**YOUR INSTRUCTIONS**
In the listing below, rewrite the lines starting at the one containing "Click the 内容自查 button" and ending at the end of the listing, changing "university logo" to "school emblem" and leaving everything else the same. Leave the pictures out of your answer.

**DATA SUPPLIED**

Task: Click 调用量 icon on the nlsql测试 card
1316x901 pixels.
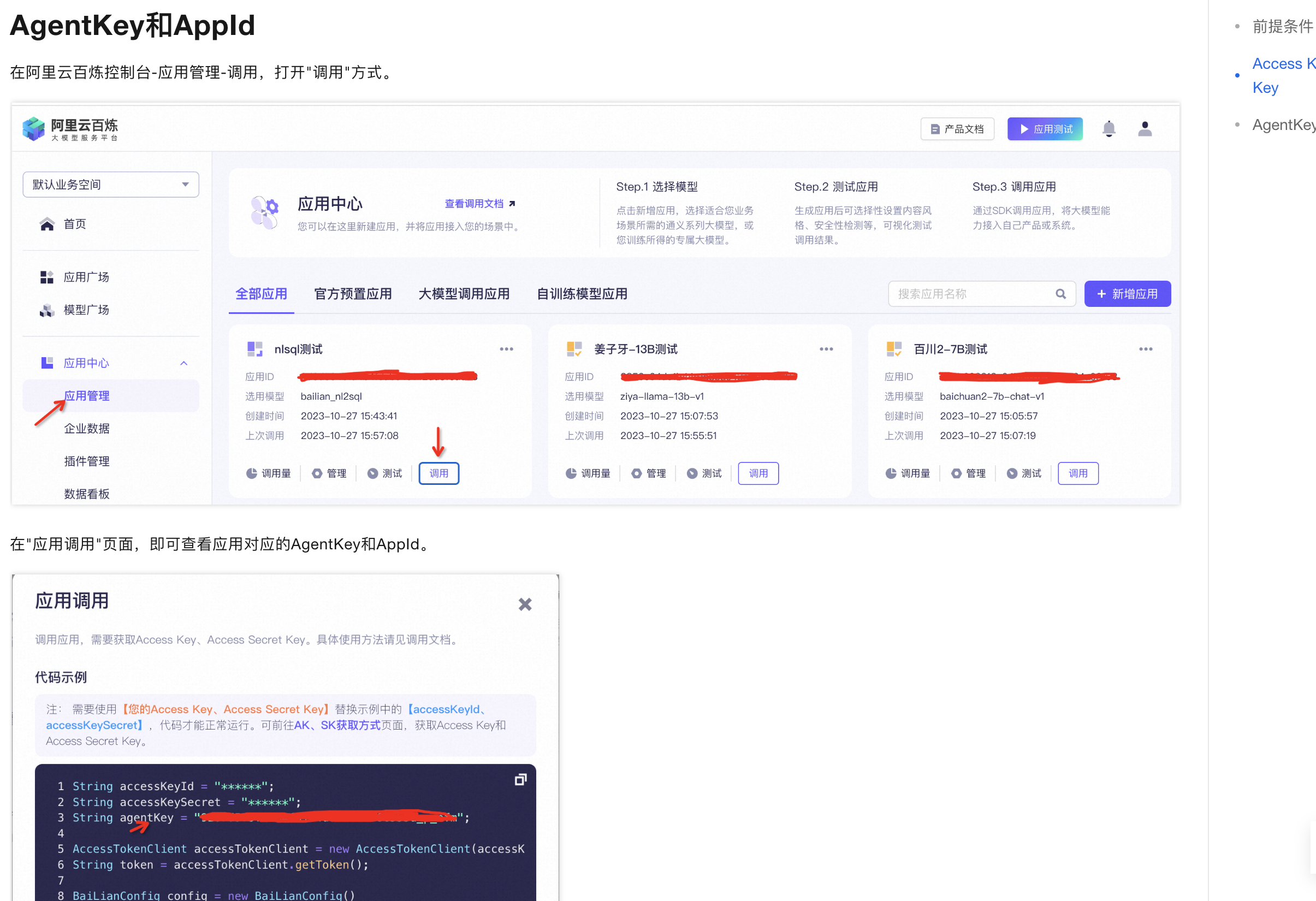Action: (x=252, y=473)
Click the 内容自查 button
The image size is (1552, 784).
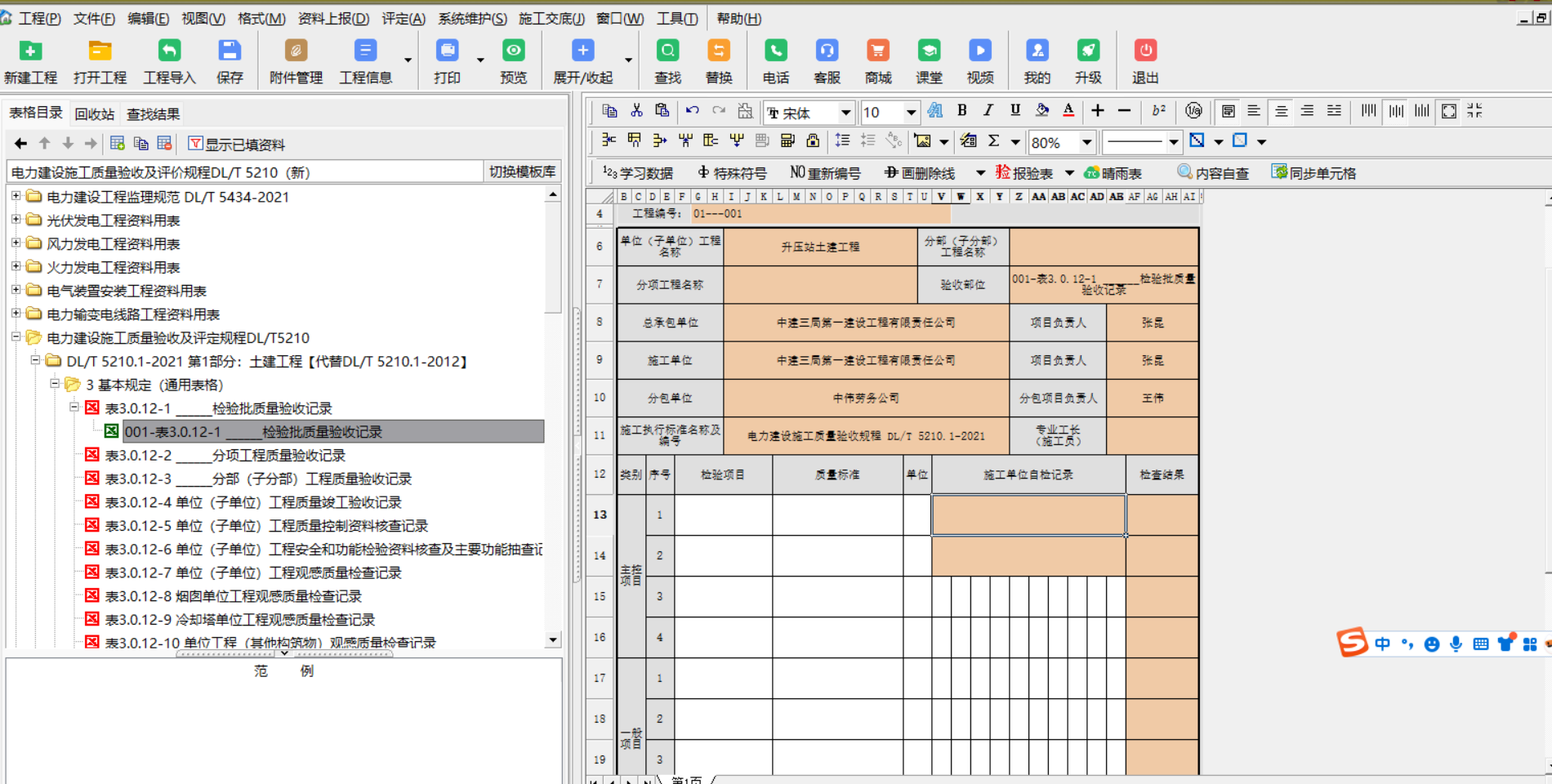click(1213, 172)
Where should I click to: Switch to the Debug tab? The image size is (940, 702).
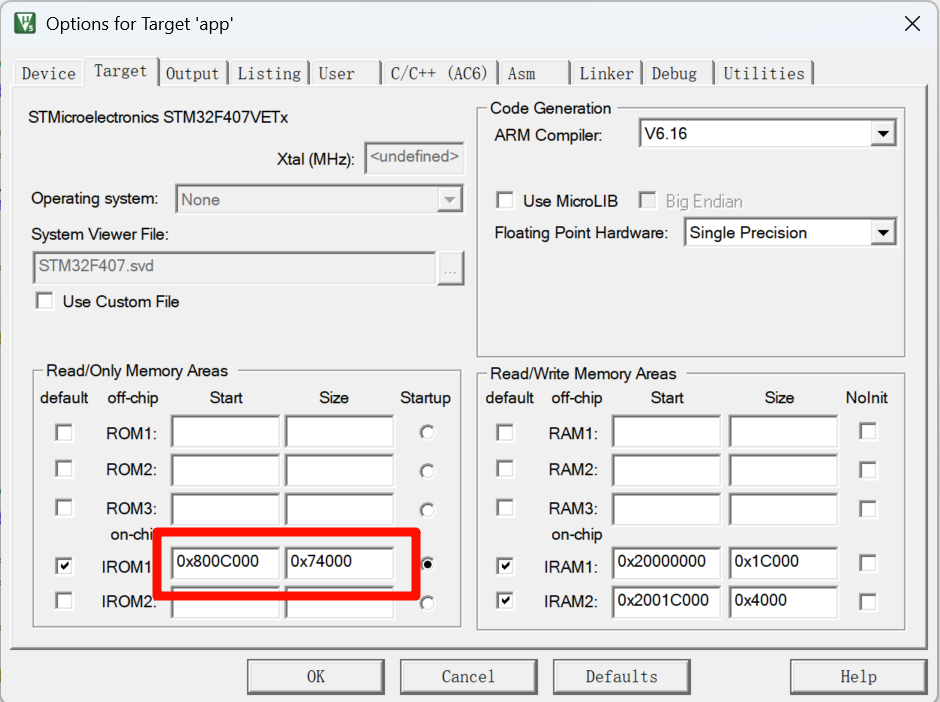pos(674,73)
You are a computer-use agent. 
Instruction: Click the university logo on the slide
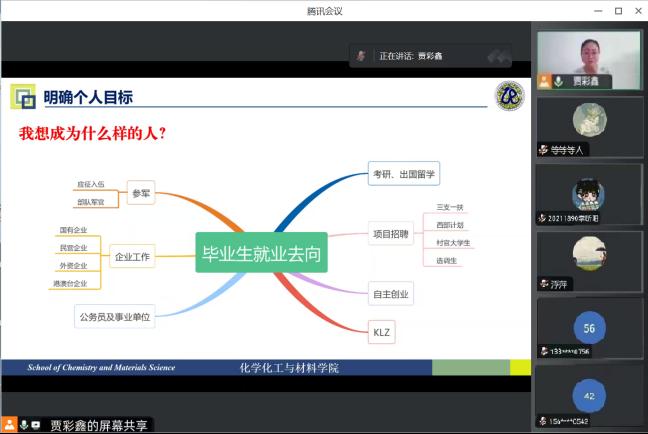point(510,97)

**THE RESULT**
Click the 内容自查 button
The image size is (1552, 784).
click(1213, 172)
Where should I click to: Switch to the Debug tab? The image size is (940, 702).
pos(674,73)
You are a computer-use agent. 
Instruction: Click the school emblem on the slide
point(510,97)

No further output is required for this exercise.